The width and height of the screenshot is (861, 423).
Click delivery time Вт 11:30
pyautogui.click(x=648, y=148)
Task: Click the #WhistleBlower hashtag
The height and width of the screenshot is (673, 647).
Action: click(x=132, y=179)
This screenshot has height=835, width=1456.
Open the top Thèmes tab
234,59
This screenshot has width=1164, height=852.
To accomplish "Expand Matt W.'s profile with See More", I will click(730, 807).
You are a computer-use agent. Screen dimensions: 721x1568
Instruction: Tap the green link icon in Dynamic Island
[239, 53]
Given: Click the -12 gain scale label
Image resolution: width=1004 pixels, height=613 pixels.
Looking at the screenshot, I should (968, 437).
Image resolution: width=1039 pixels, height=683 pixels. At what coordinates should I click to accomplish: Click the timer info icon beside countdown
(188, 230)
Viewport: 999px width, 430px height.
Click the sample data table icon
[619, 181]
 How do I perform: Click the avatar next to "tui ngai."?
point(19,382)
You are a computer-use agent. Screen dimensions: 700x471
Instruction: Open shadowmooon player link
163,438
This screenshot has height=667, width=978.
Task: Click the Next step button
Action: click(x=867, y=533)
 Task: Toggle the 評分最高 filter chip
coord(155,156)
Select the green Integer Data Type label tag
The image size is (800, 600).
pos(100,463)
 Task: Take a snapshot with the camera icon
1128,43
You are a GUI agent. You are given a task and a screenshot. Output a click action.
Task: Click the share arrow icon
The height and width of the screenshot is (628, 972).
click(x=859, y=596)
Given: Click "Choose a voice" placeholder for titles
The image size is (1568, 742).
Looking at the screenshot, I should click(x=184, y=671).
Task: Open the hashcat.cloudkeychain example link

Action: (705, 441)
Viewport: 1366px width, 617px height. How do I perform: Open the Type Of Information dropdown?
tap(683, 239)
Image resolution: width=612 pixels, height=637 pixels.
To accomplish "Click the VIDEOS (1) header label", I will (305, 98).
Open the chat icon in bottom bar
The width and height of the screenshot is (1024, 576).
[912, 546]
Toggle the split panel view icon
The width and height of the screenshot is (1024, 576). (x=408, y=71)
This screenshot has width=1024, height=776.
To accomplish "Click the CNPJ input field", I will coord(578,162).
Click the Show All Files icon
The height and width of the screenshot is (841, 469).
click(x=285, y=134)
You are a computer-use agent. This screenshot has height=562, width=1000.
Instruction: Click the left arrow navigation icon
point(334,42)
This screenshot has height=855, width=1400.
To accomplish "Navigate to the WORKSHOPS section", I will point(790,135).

════════════════

• **Instructions for the task**
What belongs in the answer is each line of the data that has the word "agent".

• **Response to this exercise**
You are a computer-use agent. Screen dimensions: 721x1568
You are a computer-use agent. Screen dimensions: 700x471
You are a GUI agent. You are given a task and a screenshot. Output a click action.
You are a computer-use agent. This screenshot has height=562, width=1000.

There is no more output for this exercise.